Fitting of the Seton sling is not difficult but needs a few pieces of special attention to get the best out of it for the patient's comfort. The arm gutter is the main part of the splint and the forearm should be placed as far back in it as possible with the cuff areas turned back so that the hand is free. The forearm gutter can be closed by the small Velcro strap but this should be done lightly to avoid cutting into the swelling in the arm which can occur with fractured upper humerus. Lastly the tightening up of the main support strap is slightly trickier if good elbow and shoulder support is to be achieved.
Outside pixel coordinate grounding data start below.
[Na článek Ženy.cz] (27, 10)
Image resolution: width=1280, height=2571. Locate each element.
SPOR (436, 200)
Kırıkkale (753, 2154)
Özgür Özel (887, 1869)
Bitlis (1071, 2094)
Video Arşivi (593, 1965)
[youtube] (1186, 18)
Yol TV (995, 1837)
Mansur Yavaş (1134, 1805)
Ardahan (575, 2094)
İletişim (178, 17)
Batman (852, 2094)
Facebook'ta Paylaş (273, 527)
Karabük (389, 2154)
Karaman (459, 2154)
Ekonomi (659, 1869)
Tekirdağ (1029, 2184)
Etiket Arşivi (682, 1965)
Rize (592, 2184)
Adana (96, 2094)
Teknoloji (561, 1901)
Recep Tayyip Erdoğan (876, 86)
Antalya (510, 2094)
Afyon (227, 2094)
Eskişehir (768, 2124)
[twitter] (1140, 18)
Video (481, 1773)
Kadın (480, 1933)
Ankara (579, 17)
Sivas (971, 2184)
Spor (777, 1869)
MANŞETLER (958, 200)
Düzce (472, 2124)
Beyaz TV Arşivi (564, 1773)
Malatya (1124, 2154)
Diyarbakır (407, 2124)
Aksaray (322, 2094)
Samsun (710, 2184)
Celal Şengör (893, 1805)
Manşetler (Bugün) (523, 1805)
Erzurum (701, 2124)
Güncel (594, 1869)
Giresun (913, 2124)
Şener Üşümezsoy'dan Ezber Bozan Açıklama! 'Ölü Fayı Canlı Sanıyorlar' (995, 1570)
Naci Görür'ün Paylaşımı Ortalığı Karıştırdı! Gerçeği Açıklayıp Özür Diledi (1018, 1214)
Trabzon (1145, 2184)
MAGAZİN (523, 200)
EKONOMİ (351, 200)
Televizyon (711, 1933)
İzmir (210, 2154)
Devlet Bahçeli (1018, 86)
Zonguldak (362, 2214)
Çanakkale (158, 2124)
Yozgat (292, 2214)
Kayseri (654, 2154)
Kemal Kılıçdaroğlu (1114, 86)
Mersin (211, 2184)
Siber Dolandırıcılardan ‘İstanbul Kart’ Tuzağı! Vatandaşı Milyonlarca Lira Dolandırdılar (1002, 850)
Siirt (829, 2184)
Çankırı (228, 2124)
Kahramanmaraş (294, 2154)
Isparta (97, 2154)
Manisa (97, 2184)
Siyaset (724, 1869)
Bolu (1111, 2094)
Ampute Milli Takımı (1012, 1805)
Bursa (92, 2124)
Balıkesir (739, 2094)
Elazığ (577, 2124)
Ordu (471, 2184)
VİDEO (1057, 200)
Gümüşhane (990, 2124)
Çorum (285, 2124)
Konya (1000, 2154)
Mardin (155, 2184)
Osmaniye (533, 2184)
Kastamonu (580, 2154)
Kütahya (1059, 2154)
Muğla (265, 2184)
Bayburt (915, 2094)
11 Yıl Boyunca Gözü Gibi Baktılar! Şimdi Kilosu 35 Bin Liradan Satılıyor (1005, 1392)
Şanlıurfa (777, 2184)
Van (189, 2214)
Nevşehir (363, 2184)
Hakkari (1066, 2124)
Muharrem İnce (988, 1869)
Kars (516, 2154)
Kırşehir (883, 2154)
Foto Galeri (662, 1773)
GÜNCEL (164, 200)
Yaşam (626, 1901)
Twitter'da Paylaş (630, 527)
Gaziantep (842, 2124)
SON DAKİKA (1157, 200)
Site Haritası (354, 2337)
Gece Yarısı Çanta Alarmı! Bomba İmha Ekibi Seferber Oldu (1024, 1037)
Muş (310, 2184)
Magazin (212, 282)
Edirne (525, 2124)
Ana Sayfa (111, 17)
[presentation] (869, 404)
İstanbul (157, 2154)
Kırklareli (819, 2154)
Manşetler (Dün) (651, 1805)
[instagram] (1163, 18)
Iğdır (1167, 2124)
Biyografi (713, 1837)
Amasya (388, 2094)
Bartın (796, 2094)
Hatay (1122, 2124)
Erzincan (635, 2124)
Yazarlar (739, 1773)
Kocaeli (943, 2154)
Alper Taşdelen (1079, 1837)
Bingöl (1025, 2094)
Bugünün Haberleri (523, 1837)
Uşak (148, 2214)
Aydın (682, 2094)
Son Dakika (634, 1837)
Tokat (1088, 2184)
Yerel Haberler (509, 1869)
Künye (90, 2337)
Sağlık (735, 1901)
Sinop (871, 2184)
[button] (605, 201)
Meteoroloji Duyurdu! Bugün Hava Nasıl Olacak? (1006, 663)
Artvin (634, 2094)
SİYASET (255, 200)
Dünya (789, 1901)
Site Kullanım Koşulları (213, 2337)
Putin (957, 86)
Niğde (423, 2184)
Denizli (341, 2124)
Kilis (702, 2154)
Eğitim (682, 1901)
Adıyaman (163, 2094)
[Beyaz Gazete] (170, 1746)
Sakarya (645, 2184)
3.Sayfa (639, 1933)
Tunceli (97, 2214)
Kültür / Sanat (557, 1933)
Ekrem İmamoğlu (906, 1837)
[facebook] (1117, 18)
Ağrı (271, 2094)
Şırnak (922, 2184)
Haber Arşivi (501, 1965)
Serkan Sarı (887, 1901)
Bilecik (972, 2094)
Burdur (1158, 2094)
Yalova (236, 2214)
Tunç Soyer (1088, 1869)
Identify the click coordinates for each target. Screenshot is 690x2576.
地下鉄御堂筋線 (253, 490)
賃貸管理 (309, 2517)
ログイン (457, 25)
The Velcro straps are slightly elastic and also hold against clothing or skin by friction, making them less likely to slide when adjusted. Once the sling has been put on and the strap tightened it is very likely that the elbow is not being supported by the gutter. This can be checked by feeling under the elbow to see if the sling is taking the weight. Further tightening of the strap at the front just results in more tension in the strap and not more support for the elbow and thereby the shoulder.

Two people are needed to adjust the sling in co-operation, a helper and the patient. The patient is asked to relax the arm as much as they can while the helper lifts the weight of the arm at the elbow, holding it there as they pull the strap from its attachment at the back of the gutter up and over the shoulder, then fixing it there with one hand. Continuing to hold onto the strap which has been pulled forwards the helper unstraps the Velcro fastening of the main strap and tightens it up. Checking the support of the elbow now will show it to be much better supported.

Sling management advice is useful for washing and dressing, for which the sling can come off. Putting clothes on should be using the affected arm first and the arm needs to be kept in by the body during the process with no active lifting of the shoulder. For washing if the patient keeps the arm bent by the tummy and bends forward they can get access to wash their armpit easily.